The person who does have the conversation — who sits with it, who follows it to its honest conclusions — typically experiences something different. Not necessarily relief, and not necessarily peace, but clarity. The capacity to say: here is what I did, here is what it was worth, here is what I would do differently, and here is how I understand my own life from this vantage point. This clarity is not self-congratulation. It can coexist with genuine regret, with acknowledgment of failure, with the uncomfortable recognition that some of what drove the career was not what one would now endorse. Clarity is not comfort. But it is, in most developmental frameworks, the prerequisite for the integration that makes late life genuinely coherent rather than merely endured.

The content of the work-meaning conversation is not primarily about achievement. Most people, looking back at a career, find that the question "did I accomplish enough?" resolves surprisingly quickly — either you did or you didn't, and the answer rarely shifts with more reflection. The questions that take longer, and that matter more, tend to be about character and relationship. Was I the kind of worker I wanted to be — honest, competent, generous? Did I treat the people I worked with with the dignity they deserved? Did I use whatever power I accumulated to do something worth doing, or did I protect it? Did the work I did serve something beyond my own interests and comfort? Did I ever say the important thing in the important meeting, at the cost of something that mattered?
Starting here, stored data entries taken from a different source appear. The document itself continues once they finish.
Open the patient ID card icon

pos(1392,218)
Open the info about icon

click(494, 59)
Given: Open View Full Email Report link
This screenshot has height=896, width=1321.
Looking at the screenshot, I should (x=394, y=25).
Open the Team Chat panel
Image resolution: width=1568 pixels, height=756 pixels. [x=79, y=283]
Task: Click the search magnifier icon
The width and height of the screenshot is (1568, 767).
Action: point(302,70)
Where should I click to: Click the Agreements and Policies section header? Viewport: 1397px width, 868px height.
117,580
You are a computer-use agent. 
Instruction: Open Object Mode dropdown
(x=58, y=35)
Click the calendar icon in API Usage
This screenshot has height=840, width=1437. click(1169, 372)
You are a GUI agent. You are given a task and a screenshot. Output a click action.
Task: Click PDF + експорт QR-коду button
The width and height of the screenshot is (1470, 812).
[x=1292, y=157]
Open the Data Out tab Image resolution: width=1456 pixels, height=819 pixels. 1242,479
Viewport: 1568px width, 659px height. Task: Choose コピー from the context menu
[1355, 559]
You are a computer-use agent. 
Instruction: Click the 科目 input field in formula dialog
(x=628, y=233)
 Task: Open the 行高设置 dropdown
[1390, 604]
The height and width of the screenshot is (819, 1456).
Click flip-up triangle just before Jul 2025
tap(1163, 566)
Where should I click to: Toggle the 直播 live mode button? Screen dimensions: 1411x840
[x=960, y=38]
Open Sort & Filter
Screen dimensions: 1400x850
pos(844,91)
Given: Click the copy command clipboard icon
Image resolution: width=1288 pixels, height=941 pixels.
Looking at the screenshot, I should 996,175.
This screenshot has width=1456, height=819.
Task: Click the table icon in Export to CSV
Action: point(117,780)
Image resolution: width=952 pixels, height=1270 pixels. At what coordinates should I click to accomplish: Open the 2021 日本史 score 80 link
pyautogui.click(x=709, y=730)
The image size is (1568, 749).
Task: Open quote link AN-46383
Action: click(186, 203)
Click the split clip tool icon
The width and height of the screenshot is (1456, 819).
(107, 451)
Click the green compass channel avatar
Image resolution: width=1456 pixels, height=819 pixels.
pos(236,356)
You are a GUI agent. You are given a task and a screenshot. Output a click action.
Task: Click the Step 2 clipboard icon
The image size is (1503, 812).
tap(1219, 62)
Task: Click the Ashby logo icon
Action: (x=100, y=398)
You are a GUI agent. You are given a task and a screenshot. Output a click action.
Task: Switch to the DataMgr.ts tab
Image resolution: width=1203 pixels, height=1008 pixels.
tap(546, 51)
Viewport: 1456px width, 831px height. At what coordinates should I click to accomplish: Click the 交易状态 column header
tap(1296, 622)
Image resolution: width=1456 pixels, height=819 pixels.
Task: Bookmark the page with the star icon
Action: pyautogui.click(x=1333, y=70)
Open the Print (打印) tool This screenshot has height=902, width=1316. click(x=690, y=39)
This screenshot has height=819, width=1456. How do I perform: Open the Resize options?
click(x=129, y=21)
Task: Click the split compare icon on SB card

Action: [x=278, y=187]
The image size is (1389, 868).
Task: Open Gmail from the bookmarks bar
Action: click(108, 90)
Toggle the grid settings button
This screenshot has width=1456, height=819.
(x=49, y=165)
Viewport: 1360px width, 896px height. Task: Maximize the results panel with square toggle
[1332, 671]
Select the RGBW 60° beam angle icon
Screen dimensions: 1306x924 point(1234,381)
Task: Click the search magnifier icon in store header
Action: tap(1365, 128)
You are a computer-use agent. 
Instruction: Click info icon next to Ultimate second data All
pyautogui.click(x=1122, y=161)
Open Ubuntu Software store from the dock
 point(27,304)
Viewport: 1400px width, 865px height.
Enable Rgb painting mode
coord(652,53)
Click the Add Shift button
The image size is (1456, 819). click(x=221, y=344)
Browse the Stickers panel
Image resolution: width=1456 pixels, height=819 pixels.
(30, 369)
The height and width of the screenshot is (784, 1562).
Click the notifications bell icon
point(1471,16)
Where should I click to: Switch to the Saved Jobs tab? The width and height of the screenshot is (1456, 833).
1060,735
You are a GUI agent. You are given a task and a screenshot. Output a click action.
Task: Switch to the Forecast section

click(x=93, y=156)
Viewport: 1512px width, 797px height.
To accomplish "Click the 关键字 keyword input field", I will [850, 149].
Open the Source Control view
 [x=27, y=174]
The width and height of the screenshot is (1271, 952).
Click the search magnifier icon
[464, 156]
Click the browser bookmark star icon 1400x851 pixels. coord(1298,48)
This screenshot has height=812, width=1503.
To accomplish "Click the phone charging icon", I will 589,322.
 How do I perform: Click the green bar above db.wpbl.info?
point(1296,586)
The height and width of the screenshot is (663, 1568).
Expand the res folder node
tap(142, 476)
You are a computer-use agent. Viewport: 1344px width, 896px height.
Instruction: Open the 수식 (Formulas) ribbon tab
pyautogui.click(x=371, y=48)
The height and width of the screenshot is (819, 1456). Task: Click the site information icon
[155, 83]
The financial dimension of this conversation is worth addressing specifically. Near the end of a career, the question "was it financially worth it?" requires honest accounting. Not just the nominal accounting — did I earn well, did I save, is there enough — but the full-cost accounting: what did the financial choices made over a career actually cost, in time, in relationships, in health, in foregone experiences? The person who earned well but worked through their children's childhoods has a different full-cost calculation than the person who earned less but was present. Neither calculation yields a clean answer. But the conversation requires making the full-cost calculation explicit rather than holding only the nominal one.

The most generative form of the work-meaning conversation is not primarily retrospective — not a verdict on the past — but prospective: given what I now understand about what matters, how do I want to spend whatever time and energy I have left? This is the question that turns the reckoning from a tribunal into a launching point. It is the question that makes the final act genuinely final, rather than merely a trailing off.

Have the conversation. Do not wait for someone else to initiate it. Start with a single honest question and follow it wherever it leads.